_Record excerpts_:
# # # # #

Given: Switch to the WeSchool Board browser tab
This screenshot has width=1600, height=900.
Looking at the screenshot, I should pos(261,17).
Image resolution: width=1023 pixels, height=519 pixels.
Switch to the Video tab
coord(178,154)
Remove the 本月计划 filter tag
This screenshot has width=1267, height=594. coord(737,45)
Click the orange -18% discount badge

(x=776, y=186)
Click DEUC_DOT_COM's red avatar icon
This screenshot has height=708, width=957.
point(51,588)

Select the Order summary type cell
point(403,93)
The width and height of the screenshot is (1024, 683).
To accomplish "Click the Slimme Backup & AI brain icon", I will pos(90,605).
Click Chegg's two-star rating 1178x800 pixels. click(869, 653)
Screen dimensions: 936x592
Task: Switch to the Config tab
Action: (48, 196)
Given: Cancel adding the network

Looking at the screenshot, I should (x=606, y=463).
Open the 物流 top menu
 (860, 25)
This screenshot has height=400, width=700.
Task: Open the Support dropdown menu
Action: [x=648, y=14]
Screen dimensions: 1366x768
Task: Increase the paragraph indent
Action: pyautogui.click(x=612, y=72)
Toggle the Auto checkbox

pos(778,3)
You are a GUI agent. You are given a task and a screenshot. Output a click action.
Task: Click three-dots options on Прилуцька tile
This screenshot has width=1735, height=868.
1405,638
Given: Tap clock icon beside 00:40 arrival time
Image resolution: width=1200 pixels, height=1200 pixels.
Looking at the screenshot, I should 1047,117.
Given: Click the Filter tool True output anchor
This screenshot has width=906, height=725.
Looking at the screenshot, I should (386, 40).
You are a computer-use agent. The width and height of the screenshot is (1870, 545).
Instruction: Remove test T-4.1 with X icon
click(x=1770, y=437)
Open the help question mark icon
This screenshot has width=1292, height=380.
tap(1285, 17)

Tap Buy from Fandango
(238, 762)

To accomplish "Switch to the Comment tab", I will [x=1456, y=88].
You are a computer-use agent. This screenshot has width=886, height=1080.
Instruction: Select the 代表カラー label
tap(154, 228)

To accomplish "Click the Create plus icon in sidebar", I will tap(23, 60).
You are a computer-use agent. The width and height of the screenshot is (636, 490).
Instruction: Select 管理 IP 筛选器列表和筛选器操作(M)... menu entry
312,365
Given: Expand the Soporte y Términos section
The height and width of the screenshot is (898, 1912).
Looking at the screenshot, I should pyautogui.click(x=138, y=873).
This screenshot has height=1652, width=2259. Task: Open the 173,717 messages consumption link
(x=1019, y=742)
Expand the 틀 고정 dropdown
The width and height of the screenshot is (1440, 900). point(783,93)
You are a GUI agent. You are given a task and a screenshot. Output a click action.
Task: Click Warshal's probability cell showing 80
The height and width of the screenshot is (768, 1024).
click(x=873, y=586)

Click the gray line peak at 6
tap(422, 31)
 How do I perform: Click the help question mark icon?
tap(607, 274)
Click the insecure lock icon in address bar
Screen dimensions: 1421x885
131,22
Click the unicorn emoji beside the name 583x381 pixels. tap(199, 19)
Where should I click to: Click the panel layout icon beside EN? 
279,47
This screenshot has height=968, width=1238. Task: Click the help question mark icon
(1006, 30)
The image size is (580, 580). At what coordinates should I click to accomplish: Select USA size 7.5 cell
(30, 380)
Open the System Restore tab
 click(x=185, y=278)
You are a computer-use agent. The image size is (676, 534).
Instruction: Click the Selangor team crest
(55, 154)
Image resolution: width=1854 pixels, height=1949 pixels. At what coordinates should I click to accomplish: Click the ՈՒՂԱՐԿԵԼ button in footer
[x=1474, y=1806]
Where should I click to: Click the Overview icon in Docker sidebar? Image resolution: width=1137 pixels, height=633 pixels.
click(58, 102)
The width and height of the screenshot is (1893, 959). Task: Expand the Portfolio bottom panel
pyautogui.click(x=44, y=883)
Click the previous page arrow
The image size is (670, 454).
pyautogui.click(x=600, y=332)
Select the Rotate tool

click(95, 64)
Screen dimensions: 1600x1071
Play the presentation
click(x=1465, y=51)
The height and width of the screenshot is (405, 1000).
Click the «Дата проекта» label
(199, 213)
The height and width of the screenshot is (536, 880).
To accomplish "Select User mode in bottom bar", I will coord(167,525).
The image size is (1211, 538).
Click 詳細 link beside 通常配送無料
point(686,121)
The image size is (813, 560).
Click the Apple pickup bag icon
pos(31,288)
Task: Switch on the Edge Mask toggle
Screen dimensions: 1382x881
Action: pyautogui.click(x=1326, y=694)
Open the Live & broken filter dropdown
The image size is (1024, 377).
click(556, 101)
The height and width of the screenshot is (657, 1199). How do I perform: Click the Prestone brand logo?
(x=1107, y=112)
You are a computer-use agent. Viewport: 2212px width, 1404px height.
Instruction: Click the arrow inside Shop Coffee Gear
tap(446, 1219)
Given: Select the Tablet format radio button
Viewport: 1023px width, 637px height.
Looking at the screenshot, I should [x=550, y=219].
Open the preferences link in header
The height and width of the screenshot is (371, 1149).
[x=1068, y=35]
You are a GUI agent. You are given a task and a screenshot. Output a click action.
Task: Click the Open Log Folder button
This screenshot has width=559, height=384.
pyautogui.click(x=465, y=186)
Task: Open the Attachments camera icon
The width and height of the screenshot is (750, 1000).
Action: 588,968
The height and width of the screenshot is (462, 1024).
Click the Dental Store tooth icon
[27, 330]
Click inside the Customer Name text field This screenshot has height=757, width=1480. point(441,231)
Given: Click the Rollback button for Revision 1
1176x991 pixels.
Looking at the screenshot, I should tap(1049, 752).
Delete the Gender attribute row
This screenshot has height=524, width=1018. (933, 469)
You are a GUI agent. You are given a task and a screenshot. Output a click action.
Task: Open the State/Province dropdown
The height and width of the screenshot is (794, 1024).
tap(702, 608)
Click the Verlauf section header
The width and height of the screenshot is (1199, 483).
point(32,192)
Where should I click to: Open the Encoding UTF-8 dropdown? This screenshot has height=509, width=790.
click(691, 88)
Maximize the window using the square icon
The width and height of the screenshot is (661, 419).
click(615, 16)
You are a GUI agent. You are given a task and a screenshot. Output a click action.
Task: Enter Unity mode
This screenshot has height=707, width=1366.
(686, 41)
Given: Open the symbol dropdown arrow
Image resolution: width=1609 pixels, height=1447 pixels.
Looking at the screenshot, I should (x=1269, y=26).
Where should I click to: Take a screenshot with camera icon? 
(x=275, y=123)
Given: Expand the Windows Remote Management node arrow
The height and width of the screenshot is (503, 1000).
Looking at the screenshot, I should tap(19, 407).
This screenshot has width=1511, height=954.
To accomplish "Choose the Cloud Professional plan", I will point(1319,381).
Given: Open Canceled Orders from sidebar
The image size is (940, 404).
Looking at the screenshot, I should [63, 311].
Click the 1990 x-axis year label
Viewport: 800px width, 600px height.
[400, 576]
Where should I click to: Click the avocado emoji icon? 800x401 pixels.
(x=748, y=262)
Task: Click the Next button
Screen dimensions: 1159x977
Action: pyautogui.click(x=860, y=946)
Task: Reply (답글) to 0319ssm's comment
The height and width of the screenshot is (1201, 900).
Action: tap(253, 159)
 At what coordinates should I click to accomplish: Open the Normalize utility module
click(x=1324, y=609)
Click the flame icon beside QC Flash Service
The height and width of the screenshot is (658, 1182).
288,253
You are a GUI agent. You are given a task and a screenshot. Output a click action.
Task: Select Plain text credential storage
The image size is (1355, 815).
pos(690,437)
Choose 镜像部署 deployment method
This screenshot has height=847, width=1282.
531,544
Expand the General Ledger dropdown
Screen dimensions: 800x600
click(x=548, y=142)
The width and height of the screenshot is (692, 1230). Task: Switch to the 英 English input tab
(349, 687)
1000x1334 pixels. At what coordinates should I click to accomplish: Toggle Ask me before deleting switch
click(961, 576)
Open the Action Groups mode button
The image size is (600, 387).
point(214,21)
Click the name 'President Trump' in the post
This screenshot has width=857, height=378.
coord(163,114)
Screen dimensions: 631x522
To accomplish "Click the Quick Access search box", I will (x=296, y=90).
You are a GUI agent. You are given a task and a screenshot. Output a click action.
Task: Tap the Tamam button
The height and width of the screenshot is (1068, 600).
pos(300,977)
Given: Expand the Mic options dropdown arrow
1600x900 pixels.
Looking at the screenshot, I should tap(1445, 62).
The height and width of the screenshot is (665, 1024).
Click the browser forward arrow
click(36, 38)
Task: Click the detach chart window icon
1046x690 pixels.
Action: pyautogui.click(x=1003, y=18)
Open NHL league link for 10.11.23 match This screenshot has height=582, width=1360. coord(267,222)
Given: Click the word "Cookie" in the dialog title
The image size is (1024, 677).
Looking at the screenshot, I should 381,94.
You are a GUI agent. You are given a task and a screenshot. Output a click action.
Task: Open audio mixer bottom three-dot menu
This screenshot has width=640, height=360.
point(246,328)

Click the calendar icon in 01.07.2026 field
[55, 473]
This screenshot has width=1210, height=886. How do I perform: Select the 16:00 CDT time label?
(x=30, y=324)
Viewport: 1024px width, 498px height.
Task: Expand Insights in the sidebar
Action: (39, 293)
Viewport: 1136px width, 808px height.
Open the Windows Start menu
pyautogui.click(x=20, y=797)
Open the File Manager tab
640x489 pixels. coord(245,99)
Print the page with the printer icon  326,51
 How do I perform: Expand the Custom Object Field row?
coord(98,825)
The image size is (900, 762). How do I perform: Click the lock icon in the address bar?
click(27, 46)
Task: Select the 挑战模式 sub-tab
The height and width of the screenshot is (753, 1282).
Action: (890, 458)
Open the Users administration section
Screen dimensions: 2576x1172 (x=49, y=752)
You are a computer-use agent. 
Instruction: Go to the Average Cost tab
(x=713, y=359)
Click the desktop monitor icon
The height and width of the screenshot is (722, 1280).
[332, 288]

# # # # #

Using the listing above, report each line that mentions the word "text".

Click inside the Customer Name text field This screenshot has height=757, width=1480. point(441,231)
Task: Select Plain text credential storage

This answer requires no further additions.